Innovative concepts in action

It was particularly important for the organizers to emphasize the promotion of young talent. As an indicator, they cite how contributions are handled for publication in the conference proceedings. "We use a so-called shepherding process, where contributors are accompanied by an experienced mentor until publication." The Etherpad tool was also used to exchange ideas on a scientific level - as in a plenary discussion in presence.

D²L² projects presented at the conference:

  • Clara Schumacher (Post Doc at HU Berlin, involved in the D²L² project "LA DIVA"): The aim of this project is to investigate the potential of learning analytics to support adaptive learning in distance learning with special regard to the diversity of learners. For this purpose, this potential will be analyzed, for instance, under the aspect: Possibilities of supporting the dynamic formation of learning groups as well as the adaptive support of diverse learning groups based on individual profiles, group profiles and interaction data. The formation of working and learning groups takes place either by self-selection, random assignment or controlled assignment.

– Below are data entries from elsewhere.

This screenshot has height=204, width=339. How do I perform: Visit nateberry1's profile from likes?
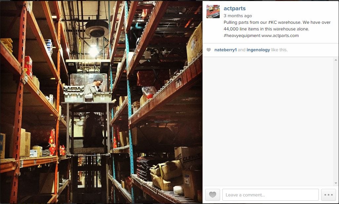click(225, 50)
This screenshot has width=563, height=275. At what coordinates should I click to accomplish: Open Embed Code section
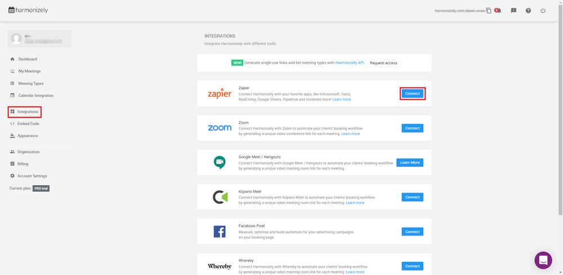[28, 123]
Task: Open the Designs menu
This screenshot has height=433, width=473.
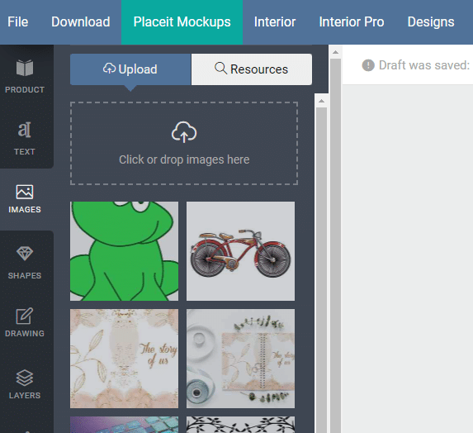Action: click(431, 22)
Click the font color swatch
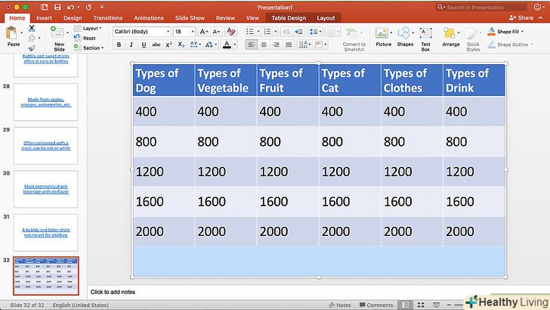The height and width of the screenshot is (310, 550). pos(227,45)
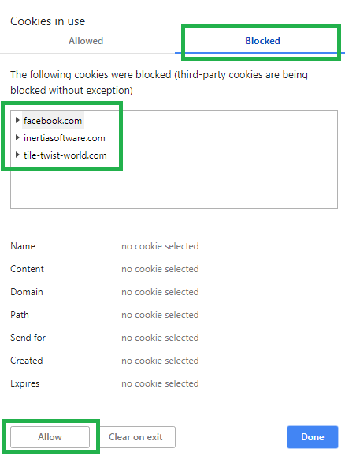Select the Blocked tab

pos(262,41)
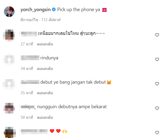Like the Thai comment posted 27 minutes ago
This screenshot has width=162, height=138.
[x=157, y=35]
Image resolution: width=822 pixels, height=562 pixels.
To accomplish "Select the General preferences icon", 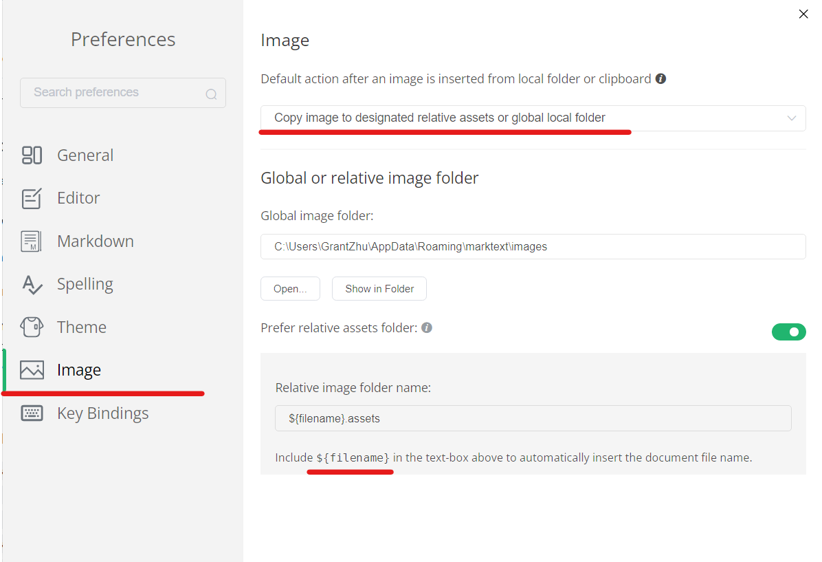I will pos(32,155).
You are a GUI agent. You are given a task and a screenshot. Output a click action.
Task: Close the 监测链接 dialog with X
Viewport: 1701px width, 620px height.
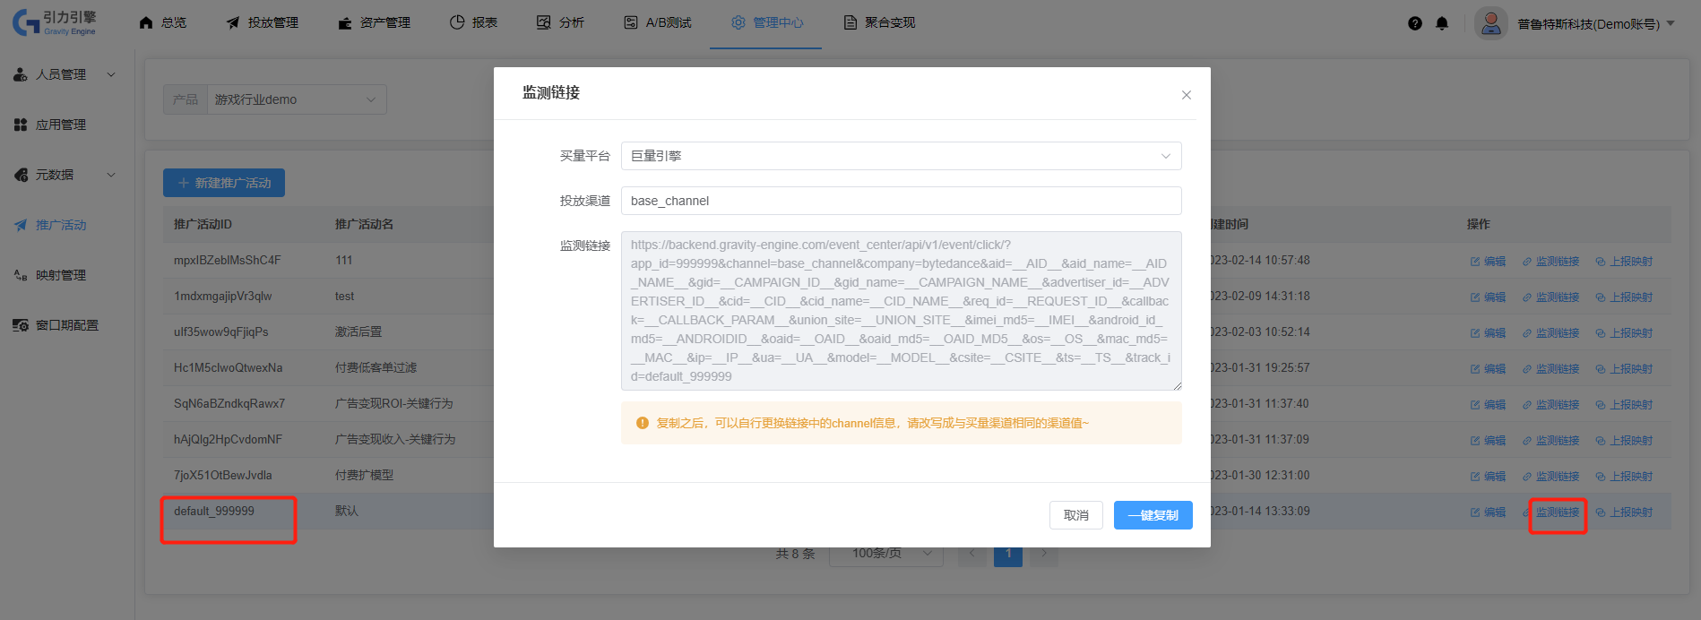[1186, 95]
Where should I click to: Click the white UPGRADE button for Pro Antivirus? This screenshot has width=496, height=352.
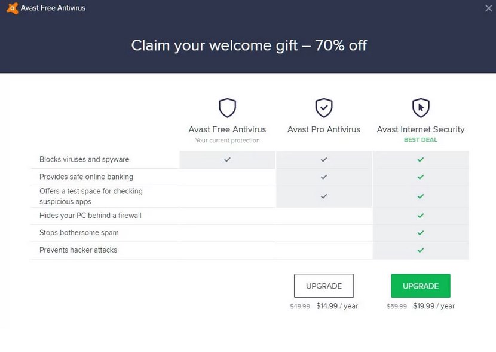pyautogui.click(x=324, y=286)
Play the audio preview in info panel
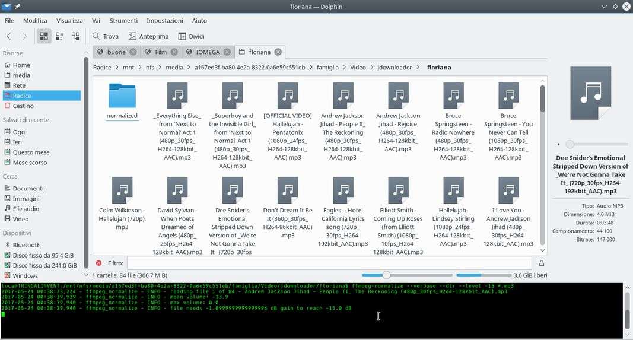The image size is (633, 340). pyautogui.click(x=558, y=144)
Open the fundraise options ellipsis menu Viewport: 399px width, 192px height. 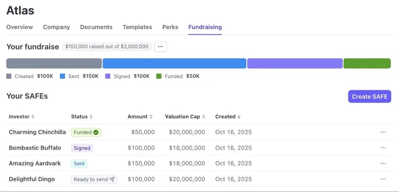(x=161, y=46)
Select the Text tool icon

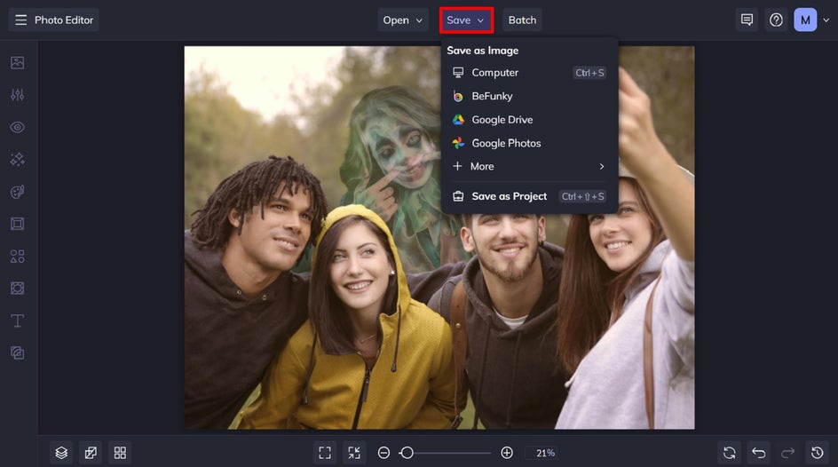click(x=17, y=321)
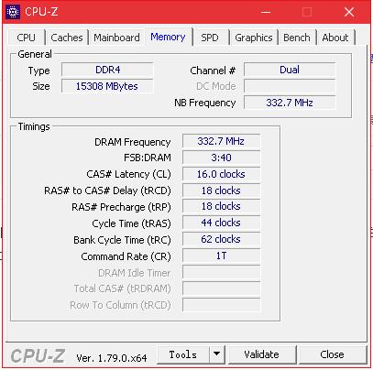
Task: Click the memory Type DDR4 field
Action: point(107,70)
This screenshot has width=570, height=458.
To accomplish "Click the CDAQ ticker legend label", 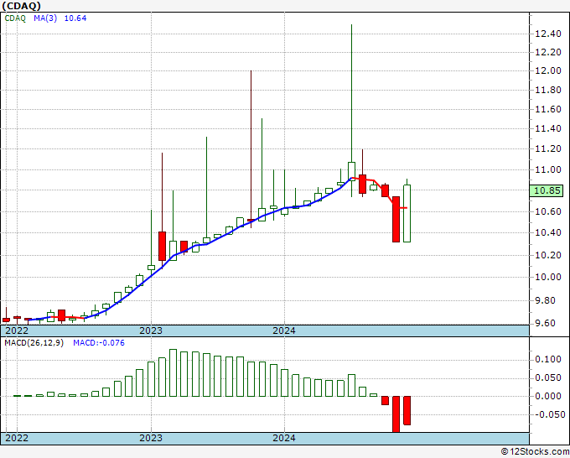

    Especially controlled assignment, which takes into account different characteristics of learners, is complex. Therefore, technical and algorithmic support is one approach to assist teachers especially in virtual settings. The LA-DIVA project aims at supporting heterogeneous students by algorithmic group formations and thus optimizing their learning processes and outcomes. In the preliminary study presented, the approach was investigated in a small course. The results show a rather positive perception of the learners regarding the approach as well as the fit of the formed groups for the project task. Learners desire more insight into how the algorithm works and no differences were shown in terms of performance between algorithmically and randomly assigned groups.
  • Marc Burchart (PhD student at the FernUniversität in Hagen, Germany, involved in the D²L² project "LA DIVA"): In his dissertation, Marc Burchart deals with the adaptive support of learning groups in the field of collaborative writing, by means of a self-developed software agent. The goal is to automatically detect problems among the respective students and within the group, to induce appropriate reactions, and to intervene in a software-controlled manner. The reactions can, for example, range from an increase in mutual awareness, to the issuing of hints, to measures such as the dissolution of dysfunctional groups.
  • Regina Kasakowski (PhD student at the FernUniversität in Hagen, involved in the D²L² project "APLE"): The main goal of the project is to investigate the design and use of an Adaptive Personalized Learning Environment (APLE), which is intended to improve both the personal learning success in terms of domain competence and the personal self-regulation competence of students in (distance) studies. Feedback and solution hints are among the essential functions in a learning support software, especially during task processing.

    However, not every feedback has the same effect on learning effectiveness for every learner. In addition, the automated feedback provided tends to be static and unilateral or one-sided. Learners are left to their own devices and rarely request additional feedback, if they have such capabilities at all. The rating-based feedback system should therefore be able to automatically suggest appropriate individualized feedback in a scalable manner based on learners' ratings and their diversity characteristics, and provide learners with a facilitated way to engage with the community of learning. The proposed adaptive feedback system represents a novel educational technology designed to both facilitate the generation of effective feedback and increase the impact of feedback for the individual student.